The US Patent and Trade Mark Office (“USPTO”) has denied OpenAI’s application to register “GPT” as a trade mark, on the basis that it is merely descriptive of the goods and services specified by the mark applied for.

OpenAI, the entity behind Chat GPT, had applied for “GPT” for goods and services including (for example) downloadable computer programs and downloadable computer software for using language models and Software as a service (Saas) services, namely, providing online non-downloadable software for using language models. The full specification is available here.

GPT stands for “generative pre-trained transformer”, which is the type of large language model framework on which ChatGPT is (and numerous other generative AI models are) based. The finding, therefore, that “GPT” is descriptive of software relating to language models is not especially surprising. That said, the USPTO made two particularly interesting findings.

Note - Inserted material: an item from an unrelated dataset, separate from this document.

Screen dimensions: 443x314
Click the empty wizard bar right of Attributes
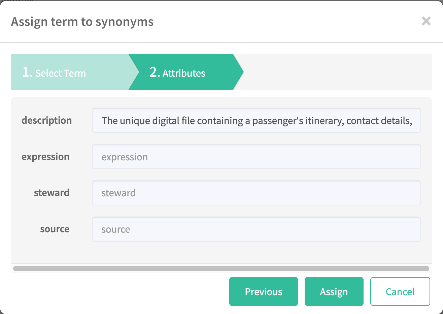[x=337, y=72]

First, it refused OpenAI’s argument that the mark is not merely descriptive because many consumers do not understand what “generative pre-trained transformer” means. Many consumers do know that “GPT” is often used in a manner descriptive of a type of software. Regardless of whether such consumers know which words underly that acronym, or the meaning of those words, that is sufficient for a finding of descriptiveness.

Second, the USPTO advised the applicant that “GPT” appears to be generic (i.e. typical of a whole class of goods or services) in relation to the goods and services specified. Genericism of this nature goes beyond mere descriptiveness. While the applicant for an apparently descriptive mark can assert that the mark has, through its use and development of brand recognition, acquired a brand status amongst the public above mere descriptiveness, this is not possible for a mark which is generic.

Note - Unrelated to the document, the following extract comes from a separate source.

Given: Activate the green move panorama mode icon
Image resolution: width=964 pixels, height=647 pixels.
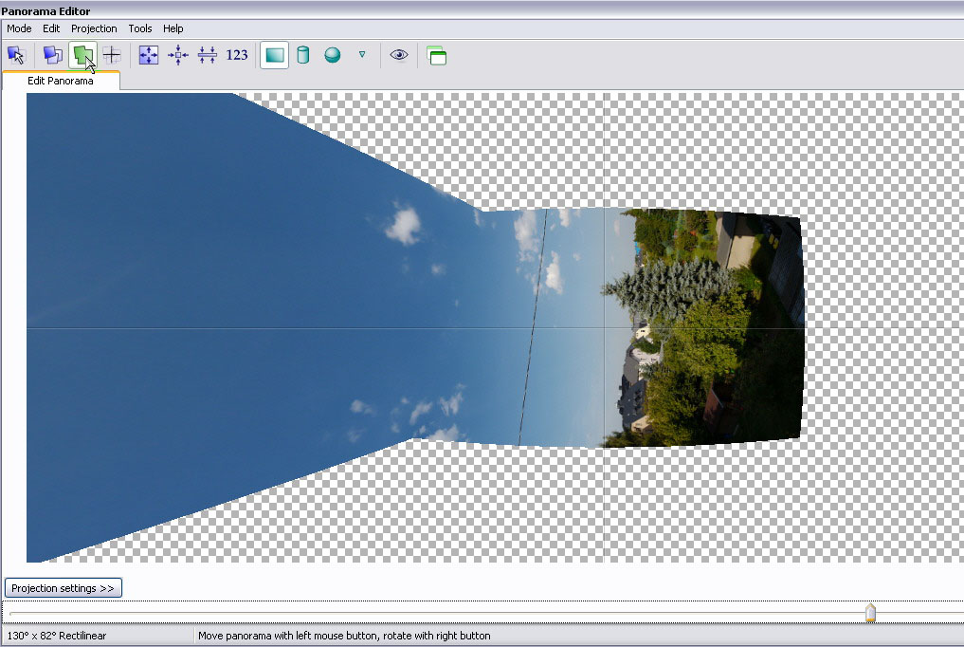Looking at the screenshot, I should click(82, 55).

It is open to OpenAI to appeal this decision, but the USPTO appears, through its advisory notice on genericism, to be attempting to head off such an appeal.

The USPTO’s finding on this point appears sensible, and is likely to be welcomed by others operating in this space. While successful registration of GPT would not necessarily prevent third parties from describing their products as being built on a GPT framework, it would likely prevent such parties from incorporating “GPT” into their branding.

In a little over a year since the generative AI boom, terms such as “large language model” and “GPT” have become a part of the lexicon, particularly of communities in and around technology. Allowing such a term to be monopolised, for brand purposes, by OpenAI would appear to restrict competition, in much the same way as a monopolisation 30 years ago on the use of “URL” or “HTTP” could have drastically changed the future terminology used in relation to the Internet.